> _TASK TO CARRY OUT_: The span to repeat in the listing below runs from the line containing "Image resolution: width=1021" to the line containing "Switch to the 插入 (Insert) ribbon tab", inclusive. Repeat it exactly, and only it.

> _DATA SUPPLIED_:
- - -

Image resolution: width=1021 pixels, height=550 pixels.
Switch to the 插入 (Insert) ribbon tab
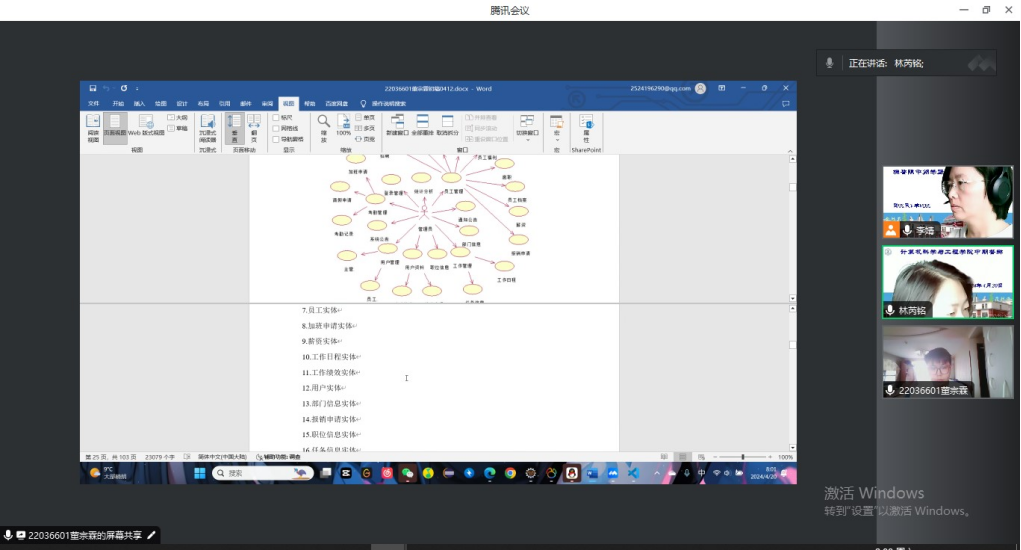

- - -

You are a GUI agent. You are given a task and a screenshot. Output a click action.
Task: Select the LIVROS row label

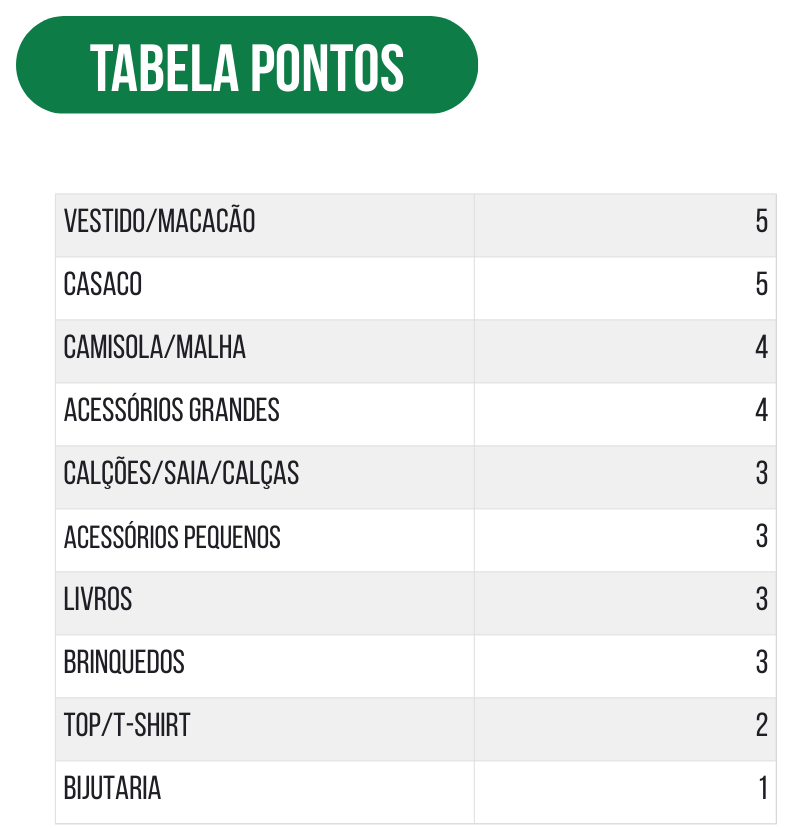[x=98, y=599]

- - -

> _SOLUTION TO THE EXERCISE_:
Image resolution: width=1021 pixels, height=550 pixels.
Switch to the 插入 (Insert) ribbon tab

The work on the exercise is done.